Instructions to follow - Copy every line of the records below word for word, with nothing changed.
--- Start Exercise inputs ---
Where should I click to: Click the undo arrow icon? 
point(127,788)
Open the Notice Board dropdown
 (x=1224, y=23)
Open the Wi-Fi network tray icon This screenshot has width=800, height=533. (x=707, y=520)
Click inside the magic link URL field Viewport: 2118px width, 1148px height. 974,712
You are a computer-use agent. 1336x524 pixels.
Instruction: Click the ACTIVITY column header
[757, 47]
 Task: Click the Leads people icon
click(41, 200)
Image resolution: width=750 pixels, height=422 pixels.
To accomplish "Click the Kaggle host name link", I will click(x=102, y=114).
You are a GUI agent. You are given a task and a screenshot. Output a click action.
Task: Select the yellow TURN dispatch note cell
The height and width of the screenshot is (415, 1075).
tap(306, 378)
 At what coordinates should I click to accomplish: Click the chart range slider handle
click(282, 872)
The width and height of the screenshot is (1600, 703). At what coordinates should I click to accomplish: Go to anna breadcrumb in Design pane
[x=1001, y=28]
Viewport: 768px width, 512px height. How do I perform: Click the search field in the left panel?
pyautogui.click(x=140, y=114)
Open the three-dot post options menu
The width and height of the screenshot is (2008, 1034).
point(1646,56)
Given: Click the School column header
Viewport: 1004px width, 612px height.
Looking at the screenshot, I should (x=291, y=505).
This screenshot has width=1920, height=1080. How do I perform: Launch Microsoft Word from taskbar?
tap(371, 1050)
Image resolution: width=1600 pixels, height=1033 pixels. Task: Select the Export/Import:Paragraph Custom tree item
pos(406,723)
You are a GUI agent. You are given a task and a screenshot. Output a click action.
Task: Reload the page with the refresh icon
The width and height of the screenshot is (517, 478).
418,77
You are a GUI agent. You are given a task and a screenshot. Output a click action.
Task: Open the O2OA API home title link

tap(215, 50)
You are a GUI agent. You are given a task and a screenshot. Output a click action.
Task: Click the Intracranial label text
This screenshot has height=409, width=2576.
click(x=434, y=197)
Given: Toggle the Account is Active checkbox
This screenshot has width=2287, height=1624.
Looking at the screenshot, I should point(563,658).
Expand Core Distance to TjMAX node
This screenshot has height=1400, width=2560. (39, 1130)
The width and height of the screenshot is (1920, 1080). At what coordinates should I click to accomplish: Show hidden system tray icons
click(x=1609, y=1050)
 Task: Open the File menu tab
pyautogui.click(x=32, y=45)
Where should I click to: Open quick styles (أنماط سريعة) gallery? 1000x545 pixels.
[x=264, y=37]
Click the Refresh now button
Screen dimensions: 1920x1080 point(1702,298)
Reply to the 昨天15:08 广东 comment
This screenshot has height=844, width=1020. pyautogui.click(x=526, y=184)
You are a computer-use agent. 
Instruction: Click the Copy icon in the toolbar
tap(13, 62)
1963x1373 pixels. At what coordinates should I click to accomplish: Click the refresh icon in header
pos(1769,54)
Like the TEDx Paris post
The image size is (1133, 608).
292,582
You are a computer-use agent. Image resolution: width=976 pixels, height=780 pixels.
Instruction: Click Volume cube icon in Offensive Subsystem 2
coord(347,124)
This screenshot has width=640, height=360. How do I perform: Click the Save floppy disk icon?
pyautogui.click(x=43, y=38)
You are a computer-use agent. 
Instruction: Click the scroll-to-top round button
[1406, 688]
--- End Exercise inputs ---
Solution to this problem -
Where should I click to: Click the undo arrow icon? 
point(127,788)
Open the Notice Board dropdown
 (x=1224, y=23)
Open the Wi-Fi network tray icon This screenshot has width=800, height=533. (x=707, y=520)
Click inside the magic link URL field Viewport: 2118px width, 1148px height. 974,712
You are a computer-use agent. 1336x524 pixels.
Instruction: Click the ACTIVITY column header
[757, 47]
 Task: Click the Leads people icon
click(41, 200)
Image resolution: width=750 pixels, height=422 pixels.
To accomplish "Click the Kaggle host name link", I will click(x=102, y=114).
You are a GUI agent. You are given a task and a screenshot. Output a click action.
Task: Select the yellow TURN dispatch note cell
The height and width of the screenshot is (415, 1075).
tap(306, 378)
 At what coordinates should I click to accomplish: Click the chart range slider handle
click(282, 872)
The width and height of the screenshot is (1600, 703). At what coordinates should I click to accomplish: Go to anna breadcrumb in Design pane
[x=1001, y=28]
Viewport: 768px width, 512px height. How do I perform: Click the search field in the left panel?
pyautogui.click(x=140, y=114)
Open the three-dot post options menu
The width and height of the screenshot is (2008, 1034).
point(1646,56)
Given: Click the School column header
Viewport: 1004px width, 612px height.
Looking at the screenshot, I should (x=291, y=505).
This screenshot has width=1920, height=1080. How do I perform: Launch Microsoft Word from taskbar?
tap(371, 1050)
Image resolution: width=1600 pixels, height=1033 pixels. Task: Select the Export/Import:Paragraph Custom tree item
pos(406,723)
You are a GUI agent. You are given a task and a screenshot. Output a click action.
Task: Reload the page with the refresh icon
The width and height of the screenshot is (517, 478).
418,77
You are a GUI agent. You are given a task and a screenshot. Output a click action.
Task: Open the O2OA API home title link

tap(215, 50)
You are a GUI agent. You are given a task and a screenshot. Output a click action.
Task: Click the Intracranial label text
This screenshot has height=409, width=2576.
click(x=434, y=197)
Given: Toggle the Account is Active checkbox
This screenshot has width=2287, height=1624.
Looking at the screenshot, I should point(563,658).
Expand Core Distance to TjMAX node
This screenshot has height=1400, width=2560. (39, 1130)
The width and height of the screenshot is (1920, 1080). At what coordinates should I click to accomplish: Show hidden system tray icons
click(x=1609, y=1050)
 Task: Open the File menu tab
pyautogui.click(x=32, y=45)
Where should I click to: Open quick styles (أنماط سريعة) gallery? 1000x545 pixels.
[x=264, y=37]
Click the Refresh now button
Screen dimensions: 1920x1080 point(1702,298)
Reply to the 昨天15:08 广东 comment
This screenshot has height=844, width=1020. pyautogui.click(x=526, y=184)
You are a computer-use agent. 
Instruction: Click the Copy icon in the toolbar
tap(13, 62)
1963x1373 pixels. At what coordinates should I click to accomplish: Click the refresh icon in header
pos(1769,54)
Like the TEDx Paris post
The image size is (1133, 608).
292,582
You are a computer-use agent. Image resolution: width=976 pixels, height=780 pixels.
Instruction: Click Volume cube icon in Offensive Subsystem 2
coord(347,124)
This screenshot has width=640, height=360. How do I perform: Click the Save floppy disk icon?
pyautogui.click(x=43, y=38)
You are a computer-use agent. 
Instruction: Click the scroll-to-top round button
[1406, 688]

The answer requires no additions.